The biggest failure on our part is that this edition has spread negativity and hurt toward marginalized groups. A second major failure is that this edition is contradictory to The Maneater’s point of view toward diversity issues. In our editorial pages, we’ve advocated for updating the M-Book’s nondiscrimination policy to include gender expression (see “Editorial: M-Book update more than necessary”), updating the FBI’s definition of rape (see: “Editorial: Tell the FBI rape is rape”) and being active in preventing relationship violence (see: “Editorial: Don’t repeat Topeka, be proactive in preventing relationship violence”), to name a few. These are the sincere opinions of The Maneater, not what you read in Tuesday’s April Fool’s edition. It’s a shame that my twisted logic and oversight has undone so much of the progress this publication has made toward supporting the diversity at MU. I am extremely apologetic about this.
This was a huge learning experience for me, and I think for many of our editors. Even though I regret what happened, this is a learning paper. I learned I cannot assume what others might find to be offensive based solely on my own background, as my own personal background isn’t good enough, and ignorance is not an excuse when using offensive language. There are so many quality resources on campus that I, and the rest of the student body, can take advantage of when it comes to learning about diversity issues. Neglecting these resources is not just a personal failure; it’s a failure to my publication and my community.

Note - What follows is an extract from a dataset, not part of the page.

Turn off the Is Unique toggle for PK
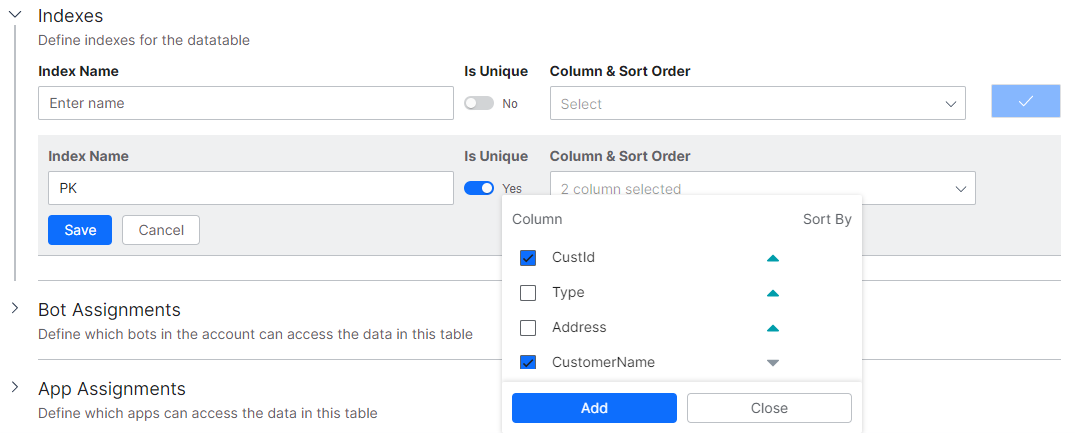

This isn’t any less offensive just because it provided a learning experience to a group of people. However, this is an opportunity to better this publication and make sure no harmful incidents like this ever happen again. As per the suggestion of many of our readers, The Maneater is seeking training from the Language and Creating Safer Spaces program offered by the Women’s Center as well as Safe Space training offered LGBTQ Resource center. We are open to other suggestions in educating ourselves as well. We would also like to host an open forum to talk about the effects of derogatory terms on society, which was another suggestion from members of the MU community. We will set a date for that and announce it shortly.
I would also like to take this opportunity to apologize to any individuals, advertisers, groups and readers who were offended by the content in the April Fool’s edition. I could not be more sorry or regret this any more than I already do. The Maneater is open to any other suggestions regarding sensitivity or diversity training from community members like the ones mentioned above.
This isn’t just an apology. It’s a promise. Although I wish I hadn’t done this, I have to live with my poor decisions. However, that doesn’t mean something positive can’t come out of this. Our April Fool’s issue serves as a cautionary warning about the consequences of ignorance, but I hope the actions we will take in the near future will serve as an example of how to take steps forward to promote an inclusive campus for all.